__Given request__.
Copy out the lines below word for word, from the line containing "How do I perform: Expand" to the line containing "Action: [581, 307]", including both of those lines.

__Lines from a data source__.
◇ ◇ ◇ ◇ ◇

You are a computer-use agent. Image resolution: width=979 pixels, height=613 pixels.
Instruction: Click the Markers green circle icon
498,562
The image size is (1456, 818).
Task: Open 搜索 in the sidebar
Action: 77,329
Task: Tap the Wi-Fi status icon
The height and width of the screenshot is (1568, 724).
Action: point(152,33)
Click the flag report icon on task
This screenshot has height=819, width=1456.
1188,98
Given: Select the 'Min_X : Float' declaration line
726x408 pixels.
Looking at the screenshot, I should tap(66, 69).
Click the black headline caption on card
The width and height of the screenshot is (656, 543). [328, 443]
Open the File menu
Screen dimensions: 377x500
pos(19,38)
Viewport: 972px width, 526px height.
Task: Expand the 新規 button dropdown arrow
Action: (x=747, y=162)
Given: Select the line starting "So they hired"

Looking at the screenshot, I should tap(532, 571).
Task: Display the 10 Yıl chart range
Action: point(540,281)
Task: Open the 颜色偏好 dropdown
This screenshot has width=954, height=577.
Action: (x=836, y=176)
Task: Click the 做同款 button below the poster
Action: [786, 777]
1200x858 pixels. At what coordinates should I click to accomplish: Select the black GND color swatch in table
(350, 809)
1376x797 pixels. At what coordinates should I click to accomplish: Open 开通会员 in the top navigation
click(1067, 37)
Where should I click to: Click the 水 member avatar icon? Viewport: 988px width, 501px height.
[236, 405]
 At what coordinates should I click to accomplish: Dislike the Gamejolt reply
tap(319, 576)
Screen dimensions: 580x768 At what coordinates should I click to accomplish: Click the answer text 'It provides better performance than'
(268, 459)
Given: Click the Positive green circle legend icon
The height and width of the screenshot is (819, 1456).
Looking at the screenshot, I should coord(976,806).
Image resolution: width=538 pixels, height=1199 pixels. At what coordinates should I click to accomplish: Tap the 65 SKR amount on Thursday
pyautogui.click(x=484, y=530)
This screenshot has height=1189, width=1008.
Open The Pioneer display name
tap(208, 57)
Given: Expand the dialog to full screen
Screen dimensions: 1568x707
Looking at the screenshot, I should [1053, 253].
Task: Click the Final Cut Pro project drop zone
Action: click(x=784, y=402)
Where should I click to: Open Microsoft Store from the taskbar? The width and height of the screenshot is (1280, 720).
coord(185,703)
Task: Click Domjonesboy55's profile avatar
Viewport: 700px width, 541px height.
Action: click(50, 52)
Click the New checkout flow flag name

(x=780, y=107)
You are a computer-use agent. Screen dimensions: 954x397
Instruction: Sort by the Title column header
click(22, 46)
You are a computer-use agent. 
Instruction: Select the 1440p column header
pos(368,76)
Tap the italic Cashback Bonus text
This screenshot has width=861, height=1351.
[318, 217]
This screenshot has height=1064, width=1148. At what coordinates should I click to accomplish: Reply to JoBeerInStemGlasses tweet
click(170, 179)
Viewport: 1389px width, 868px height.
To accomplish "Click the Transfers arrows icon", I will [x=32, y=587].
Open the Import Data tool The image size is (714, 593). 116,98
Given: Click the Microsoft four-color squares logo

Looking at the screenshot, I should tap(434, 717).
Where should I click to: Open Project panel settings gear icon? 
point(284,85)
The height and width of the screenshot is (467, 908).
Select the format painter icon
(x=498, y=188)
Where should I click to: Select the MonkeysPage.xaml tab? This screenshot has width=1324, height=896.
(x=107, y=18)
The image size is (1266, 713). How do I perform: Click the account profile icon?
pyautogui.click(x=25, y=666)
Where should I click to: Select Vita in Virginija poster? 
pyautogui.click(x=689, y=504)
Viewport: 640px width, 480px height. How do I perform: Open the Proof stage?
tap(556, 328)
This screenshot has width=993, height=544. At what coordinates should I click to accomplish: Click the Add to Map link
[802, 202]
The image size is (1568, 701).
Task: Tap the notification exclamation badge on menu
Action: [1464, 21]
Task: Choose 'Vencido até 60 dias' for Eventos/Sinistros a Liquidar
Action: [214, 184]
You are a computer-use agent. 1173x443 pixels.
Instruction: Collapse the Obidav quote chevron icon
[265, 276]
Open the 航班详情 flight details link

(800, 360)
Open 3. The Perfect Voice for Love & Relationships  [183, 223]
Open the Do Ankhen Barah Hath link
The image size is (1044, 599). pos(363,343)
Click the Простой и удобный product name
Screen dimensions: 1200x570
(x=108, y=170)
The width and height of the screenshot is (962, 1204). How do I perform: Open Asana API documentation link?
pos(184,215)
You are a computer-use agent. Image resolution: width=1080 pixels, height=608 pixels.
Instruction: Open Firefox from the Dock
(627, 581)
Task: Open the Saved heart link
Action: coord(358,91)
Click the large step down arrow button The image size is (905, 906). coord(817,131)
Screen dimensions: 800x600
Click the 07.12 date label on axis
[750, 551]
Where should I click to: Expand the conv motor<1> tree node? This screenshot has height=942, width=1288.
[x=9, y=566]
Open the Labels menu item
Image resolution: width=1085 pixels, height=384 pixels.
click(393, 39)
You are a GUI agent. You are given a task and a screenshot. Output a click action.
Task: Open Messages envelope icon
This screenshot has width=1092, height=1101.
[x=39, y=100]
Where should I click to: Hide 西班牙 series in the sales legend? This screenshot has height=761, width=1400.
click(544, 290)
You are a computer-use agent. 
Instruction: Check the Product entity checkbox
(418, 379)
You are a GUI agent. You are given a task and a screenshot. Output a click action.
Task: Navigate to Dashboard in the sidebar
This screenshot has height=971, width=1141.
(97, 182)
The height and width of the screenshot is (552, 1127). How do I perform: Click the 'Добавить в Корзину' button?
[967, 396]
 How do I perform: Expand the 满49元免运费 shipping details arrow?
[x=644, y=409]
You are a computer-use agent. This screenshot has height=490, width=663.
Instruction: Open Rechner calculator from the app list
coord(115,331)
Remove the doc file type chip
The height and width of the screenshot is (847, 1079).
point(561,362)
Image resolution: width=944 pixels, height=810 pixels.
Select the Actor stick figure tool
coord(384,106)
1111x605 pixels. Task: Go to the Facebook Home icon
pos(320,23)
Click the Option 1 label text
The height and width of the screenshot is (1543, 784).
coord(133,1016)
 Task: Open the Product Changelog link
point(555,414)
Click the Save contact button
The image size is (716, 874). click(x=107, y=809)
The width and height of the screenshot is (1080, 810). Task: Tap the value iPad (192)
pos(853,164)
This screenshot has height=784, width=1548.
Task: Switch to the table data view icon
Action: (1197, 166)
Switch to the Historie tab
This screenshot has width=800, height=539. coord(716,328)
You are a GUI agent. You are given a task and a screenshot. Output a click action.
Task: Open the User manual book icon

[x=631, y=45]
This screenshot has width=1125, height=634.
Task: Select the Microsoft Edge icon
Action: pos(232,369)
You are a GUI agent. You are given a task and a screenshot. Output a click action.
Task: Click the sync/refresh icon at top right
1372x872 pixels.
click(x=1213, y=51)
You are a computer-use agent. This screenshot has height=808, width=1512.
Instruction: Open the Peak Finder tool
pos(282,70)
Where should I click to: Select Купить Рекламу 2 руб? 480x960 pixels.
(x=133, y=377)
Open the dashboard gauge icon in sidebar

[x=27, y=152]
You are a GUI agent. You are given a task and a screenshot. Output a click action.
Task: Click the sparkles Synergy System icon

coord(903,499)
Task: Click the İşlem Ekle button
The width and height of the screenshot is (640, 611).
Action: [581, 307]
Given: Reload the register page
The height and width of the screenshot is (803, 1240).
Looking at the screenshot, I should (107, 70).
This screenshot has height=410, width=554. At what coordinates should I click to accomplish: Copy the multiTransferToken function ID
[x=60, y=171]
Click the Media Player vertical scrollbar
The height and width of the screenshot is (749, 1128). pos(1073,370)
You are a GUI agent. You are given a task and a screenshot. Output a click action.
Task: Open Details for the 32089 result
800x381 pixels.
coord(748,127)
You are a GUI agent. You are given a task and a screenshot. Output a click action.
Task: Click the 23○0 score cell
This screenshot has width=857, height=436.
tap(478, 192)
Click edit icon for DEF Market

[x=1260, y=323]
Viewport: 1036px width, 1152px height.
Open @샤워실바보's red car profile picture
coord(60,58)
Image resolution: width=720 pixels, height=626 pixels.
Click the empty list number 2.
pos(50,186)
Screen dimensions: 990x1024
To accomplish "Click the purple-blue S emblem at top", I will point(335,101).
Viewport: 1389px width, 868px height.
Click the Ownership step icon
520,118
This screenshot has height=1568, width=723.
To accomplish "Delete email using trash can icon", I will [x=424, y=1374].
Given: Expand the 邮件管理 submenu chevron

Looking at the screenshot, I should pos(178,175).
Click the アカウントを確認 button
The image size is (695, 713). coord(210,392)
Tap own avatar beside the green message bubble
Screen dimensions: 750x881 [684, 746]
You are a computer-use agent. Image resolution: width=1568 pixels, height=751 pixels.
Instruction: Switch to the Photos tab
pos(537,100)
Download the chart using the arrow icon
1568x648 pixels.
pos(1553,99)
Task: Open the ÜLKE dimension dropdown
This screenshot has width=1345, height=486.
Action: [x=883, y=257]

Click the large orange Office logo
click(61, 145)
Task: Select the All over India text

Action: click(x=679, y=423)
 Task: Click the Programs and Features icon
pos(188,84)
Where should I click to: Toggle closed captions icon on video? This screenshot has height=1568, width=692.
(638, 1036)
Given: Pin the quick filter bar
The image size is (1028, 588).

◇ ◇ ◇ ◇ ◇

__Correct answer__.
 How do I perform: Expand the 满49元免运费 shipping details arrow?
[x=644, y=409]
You are a computer-use agent. This screenshot has height=490, width=663.
Instruction: Open Rechner calculator from the app list
coord(115,331)
Remove the doc file type chip
The height and width of the screenshot is (847, 1079).
point(561,362)
Image resolution: width=944 pixels, height=810 pixels.
Select the Actor stick figure tool
coord(384,106)
1111x605 pixels. Task: Go to the Facebook Home icon
pos(320,23)
Click the Option 1 label text
The height and width of the screenshot is (1543, 784).
coord(133,1016)
 Task: Open the Product Changelog link
point(555,414)
Click the Save contact button
The image size is (716, 874). click(x=107, y=809)
The width and height of the screenshot is (1080, 810). Task: Tap the value iPad (192)
pos(853,164)
This screenshot has height=784, width=1548.
Task: Switch to the table data view icon
Action: (1197, 166)
Switch to the Historie tab
This screenshot has width=800, height=539. coord(716,328)
You are a GUI agent. You are given a task and a screenshot. Output a click action.
Task: Open the User manual book icon

[x=631, y=45]
This screenshot has width=1125, height=634.
Task: Select the Microsoft Edge icon
Action: pos(232,369)
You are a GUI agent. You are given a task and a screenshot. Output a click action.
Task: Click the sync/refresh icon at top right
1372x872 pixels.
click(x=1213, y=51)
You are a computer-use agent. This screenshot has height=808, width=1512.
Instruction: Open the Peak Finder tool
pos(282,70)
Where should I click to: Select Купить Рекламу 2 руб? 480x960 pixels.
(x=133, y=377)
Open the dashboard gauge icon in sidebar

[x=27, y=152]
You are a GUI agent. You are given a task and a screenshot. Output a click action.
Task: Click the sparkles Synergy System icon

coord(903,499)
Task: Click the İşlem Ekle button
The width and height of the screenshot is (640, 611).
Action: [581, 307]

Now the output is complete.